Programme des XVIIIèmes Rencontres de la CRIEE
Psychiatrie, Psychanalyse, Psychothérapie Institutionnelle
Les 09 et 10 juin 2023 en lien avec les CEMEA
Centre des Congrès de Reims
Résister à la destruction
Transmettre l’inestimable des soins psychiques
La pandémie aura fort perturbé nos existences et notre capacité à offrir une hospitalité inconditionnelle aux patients, à accueillir leurs moments de détresse et de folie. L’hygiénisme aura trouvé un prétexte pour se renforcer et réduire les contacts sensibles entre patients et soignants dans les Collectifs de soins. La protection contre l’épidémie et la contamination était évidemment justifiée, mais force est de constater l’aggravation des conditions de création de la vie quotidienne dans les lieux de soin. Toutes ces restrictions sont venues rencontrer un vécu de catastrophe de la psychiatrie, sans pour autant susciter les réponses nécessaires en termes de refondation d’une politique de secteur psychiatrique. Dans le même temps, le désir soignant aura été mis à mal par cette épreuve où chacun se sera confronté à l’angoisse de mort et à la tentation du repli sur la sphère privée. Ceci alimente les départs de médecins, de soignants de tous métiers, et génère une sorte de désaffection à l’égard de la psychiatrie et des pratiques de soins psychiques. Il s’agit donc en premier lieu de résister à cette destruction, de « rester vivants » (Winnicott). En témoigne la multiplicité des mouvements de soignants, de psychologues, de patients et de familles qui ne cessent de s’insurger pour soutenir la possibilité de soins psychiques, dégagés de la normalisation autant que du sécuritaire. En mars 2022 la tenue d’« Assises citoyennes du soin psychique » par le Printemps de la Psychiatrie, le Collectif des 39, l’Appel des Appels, avec les CEMEA a constitué une nouvelle étape de cette mobilisation.

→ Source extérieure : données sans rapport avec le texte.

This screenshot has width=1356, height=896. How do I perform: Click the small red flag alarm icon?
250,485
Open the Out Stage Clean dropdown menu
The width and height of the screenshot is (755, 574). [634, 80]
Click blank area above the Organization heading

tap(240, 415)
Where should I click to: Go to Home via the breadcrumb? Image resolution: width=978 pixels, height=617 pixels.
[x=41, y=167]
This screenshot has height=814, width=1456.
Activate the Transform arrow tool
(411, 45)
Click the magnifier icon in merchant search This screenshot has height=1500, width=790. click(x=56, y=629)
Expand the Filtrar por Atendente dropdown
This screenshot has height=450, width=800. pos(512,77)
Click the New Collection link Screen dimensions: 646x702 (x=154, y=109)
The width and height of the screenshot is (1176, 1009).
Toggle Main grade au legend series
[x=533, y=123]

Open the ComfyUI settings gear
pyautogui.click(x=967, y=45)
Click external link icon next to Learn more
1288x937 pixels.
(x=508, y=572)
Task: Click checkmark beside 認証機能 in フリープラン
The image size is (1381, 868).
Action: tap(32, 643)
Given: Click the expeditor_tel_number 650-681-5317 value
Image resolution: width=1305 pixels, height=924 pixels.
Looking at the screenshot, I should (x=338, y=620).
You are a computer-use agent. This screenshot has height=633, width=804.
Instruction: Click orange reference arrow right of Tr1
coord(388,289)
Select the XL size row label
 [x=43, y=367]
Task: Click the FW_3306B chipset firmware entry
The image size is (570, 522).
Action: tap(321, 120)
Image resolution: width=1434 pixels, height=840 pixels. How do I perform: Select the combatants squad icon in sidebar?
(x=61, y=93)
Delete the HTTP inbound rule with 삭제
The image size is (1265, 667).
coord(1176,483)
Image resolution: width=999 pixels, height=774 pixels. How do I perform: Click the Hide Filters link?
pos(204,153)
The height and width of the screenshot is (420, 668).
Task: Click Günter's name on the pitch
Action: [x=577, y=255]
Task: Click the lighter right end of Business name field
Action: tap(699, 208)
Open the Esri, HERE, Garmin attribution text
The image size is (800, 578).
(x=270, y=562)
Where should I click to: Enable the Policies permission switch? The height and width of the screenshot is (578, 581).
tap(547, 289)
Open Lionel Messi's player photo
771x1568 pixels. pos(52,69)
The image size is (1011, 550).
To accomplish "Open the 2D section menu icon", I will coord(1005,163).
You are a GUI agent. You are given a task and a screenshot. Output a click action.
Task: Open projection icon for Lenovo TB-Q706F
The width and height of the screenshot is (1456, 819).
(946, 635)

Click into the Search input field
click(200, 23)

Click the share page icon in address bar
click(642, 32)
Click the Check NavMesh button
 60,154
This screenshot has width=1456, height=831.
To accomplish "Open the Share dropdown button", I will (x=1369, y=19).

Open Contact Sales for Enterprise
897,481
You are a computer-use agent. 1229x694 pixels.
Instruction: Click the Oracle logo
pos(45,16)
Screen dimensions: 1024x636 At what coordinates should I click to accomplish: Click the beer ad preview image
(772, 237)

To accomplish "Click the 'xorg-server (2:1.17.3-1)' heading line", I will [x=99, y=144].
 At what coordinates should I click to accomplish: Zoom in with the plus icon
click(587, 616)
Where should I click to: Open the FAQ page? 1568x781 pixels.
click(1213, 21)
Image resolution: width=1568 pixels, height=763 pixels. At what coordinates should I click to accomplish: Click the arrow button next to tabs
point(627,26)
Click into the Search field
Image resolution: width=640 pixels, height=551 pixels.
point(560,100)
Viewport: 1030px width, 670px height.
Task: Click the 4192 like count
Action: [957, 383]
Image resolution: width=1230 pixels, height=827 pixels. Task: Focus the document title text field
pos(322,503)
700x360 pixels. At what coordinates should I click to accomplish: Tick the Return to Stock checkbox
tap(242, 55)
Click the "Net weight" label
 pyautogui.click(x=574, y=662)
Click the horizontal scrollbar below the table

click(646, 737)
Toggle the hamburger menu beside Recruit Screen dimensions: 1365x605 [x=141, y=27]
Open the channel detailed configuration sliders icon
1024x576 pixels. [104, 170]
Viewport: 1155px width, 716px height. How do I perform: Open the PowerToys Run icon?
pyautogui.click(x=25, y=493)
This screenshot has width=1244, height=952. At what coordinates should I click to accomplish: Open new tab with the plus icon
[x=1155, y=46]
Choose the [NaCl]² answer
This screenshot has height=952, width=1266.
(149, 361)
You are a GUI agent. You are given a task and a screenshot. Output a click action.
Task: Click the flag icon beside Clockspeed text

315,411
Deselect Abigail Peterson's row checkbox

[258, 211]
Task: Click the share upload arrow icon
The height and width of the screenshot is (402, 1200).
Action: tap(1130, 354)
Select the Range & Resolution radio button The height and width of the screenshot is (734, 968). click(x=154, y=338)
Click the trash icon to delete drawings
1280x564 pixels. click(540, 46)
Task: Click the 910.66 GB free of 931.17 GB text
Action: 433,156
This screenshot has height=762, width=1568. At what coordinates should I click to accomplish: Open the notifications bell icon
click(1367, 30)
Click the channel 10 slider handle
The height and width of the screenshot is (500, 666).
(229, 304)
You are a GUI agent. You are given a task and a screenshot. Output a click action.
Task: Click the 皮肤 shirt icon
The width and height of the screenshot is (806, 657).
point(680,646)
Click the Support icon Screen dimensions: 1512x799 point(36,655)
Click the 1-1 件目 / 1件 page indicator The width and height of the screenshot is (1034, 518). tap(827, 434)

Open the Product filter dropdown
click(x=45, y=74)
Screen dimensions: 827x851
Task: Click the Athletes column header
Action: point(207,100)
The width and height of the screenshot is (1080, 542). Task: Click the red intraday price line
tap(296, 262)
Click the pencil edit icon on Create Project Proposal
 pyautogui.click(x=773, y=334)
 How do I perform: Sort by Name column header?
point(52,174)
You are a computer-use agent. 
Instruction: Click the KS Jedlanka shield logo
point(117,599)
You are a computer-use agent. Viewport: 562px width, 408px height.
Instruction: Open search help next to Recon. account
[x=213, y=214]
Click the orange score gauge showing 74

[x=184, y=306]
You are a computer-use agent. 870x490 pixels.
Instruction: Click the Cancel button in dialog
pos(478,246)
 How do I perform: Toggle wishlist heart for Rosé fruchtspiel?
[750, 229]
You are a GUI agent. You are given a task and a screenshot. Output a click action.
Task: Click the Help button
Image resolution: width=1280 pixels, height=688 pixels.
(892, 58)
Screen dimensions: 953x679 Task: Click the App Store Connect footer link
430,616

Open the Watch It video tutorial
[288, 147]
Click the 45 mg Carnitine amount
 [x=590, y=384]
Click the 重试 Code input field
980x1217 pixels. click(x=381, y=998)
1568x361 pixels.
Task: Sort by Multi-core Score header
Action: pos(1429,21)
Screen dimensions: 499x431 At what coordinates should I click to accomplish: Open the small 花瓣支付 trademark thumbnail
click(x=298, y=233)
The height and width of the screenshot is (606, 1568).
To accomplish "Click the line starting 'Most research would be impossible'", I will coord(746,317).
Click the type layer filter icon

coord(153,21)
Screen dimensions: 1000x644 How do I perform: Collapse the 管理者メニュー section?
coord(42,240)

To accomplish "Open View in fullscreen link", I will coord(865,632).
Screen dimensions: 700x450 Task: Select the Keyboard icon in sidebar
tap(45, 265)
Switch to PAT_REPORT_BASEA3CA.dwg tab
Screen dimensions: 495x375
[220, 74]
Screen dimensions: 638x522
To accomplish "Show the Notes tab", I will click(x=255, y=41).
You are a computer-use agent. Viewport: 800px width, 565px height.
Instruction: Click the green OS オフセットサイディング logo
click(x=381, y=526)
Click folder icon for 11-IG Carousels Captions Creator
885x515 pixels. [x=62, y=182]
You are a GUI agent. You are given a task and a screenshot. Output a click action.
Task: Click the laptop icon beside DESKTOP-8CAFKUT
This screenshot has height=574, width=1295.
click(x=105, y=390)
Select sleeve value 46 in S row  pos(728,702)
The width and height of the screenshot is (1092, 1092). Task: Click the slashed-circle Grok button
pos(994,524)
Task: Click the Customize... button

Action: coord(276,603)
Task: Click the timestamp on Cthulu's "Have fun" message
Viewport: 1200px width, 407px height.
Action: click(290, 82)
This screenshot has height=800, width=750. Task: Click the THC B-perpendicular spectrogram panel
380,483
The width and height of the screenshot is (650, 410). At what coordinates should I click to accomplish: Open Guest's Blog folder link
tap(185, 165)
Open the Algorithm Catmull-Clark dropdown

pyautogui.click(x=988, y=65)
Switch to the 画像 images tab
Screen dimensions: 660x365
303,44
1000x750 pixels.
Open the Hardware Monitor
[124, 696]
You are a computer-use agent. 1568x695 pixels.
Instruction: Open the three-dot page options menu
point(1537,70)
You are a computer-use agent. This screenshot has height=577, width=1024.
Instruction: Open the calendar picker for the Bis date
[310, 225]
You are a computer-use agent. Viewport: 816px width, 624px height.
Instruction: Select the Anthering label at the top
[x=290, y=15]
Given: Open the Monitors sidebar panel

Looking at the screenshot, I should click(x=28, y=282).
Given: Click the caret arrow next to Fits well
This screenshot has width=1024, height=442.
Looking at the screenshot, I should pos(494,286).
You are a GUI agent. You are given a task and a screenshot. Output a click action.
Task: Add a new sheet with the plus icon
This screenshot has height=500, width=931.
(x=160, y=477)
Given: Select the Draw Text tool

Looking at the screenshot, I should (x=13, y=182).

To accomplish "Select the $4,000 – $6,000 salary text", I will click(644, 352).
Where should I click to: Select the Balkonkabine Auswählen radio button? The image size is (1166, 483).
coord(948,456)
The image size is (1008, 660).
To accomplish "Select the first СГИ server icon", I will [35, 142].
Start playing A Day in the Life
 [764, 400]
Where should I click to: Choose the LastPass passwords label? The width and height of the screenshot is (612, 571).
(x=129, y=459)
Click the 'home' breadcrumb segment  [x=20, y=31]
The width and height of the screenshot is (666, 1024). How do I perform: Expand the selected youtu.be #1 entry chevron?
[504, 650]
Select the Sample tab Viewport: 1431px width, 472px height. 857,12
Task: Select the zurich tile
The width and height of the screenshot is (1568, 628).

Ces pratiques des soins psychiques s’inscrivent dans la suite d’une longue expérience marquée d’abord par la découverte freudienne de l’Inconscient, puis par la recherche autour des thérapies des psychoses, avec l’élaboration de la Psychothérapie Institutionnelle et du désaliénisme depuis la deuxième guerre mondiale. Nous savons aussi que cette expérience ne saurait se capitaliser comme une valeur marchande, mais suppose une transmission permettant réappropriation et réinvention permanentes. Ces pratiques ont souvent vu le jour à contre-courant de leur époque, au pire de la guerre et de « l’extermination douce » des malades mentaux. L’effondrement que nous traversons n’est pas de même nature et s’alimente de « la nouvelle raison du monde » néolibérale. A l’inverse de la temporalité freudienne de l’après-coup, tout nous pousserait à une course en avant et à une mise en concurrence effrénées. De fait, cela se traduit par la mise à l’écart des patients les plus souffrants, par l’accélération de « prises en charge » se résumant souvent à des prescriptions médicamenteuses, d’où une perte de sens généralisée. Nos pratiques de Psychothérapie Institutionnelle témoignent de la possibilité de faire autrement et, dans les Collectifs qui résistent à l’air du temps, de construire des moments d’accueil et d’hospitalité avec les patients. Dans les clubs thérapeutiques, mais aussi dans les interstices des institutions, nous arrivons encore à susciter des rencontres aléatoires et inespérées, qui se révèlent de solides points d’appui pour nous tenir debout et effectuer une traversée. Nos dispositifs vivent actuellement des turbulences qui témoignent de leur précarité, mais aussi de ce qu’ils ont de plus précieux - ce qui ne saurait se confondre avec la nostalgie et la fétichisation des anciennes trouvailles. Ce caractère inestimable des soins psychiques nous avait poussés à fonder la Criée contre les folies évaluatrices qui depuis ont fait des ravages. Contre tous les empêchements à désirer que nous offrent généreusement les protocoles et les « prêt-à-penser » opposables et traçables, nous voulons continuer à soutenir un double mouvement de résistance et de création de formes nouvelles, nécessaires à l’accueil du tout autre, de l’étranger, de l’inquiétante étrangeté de la Folie.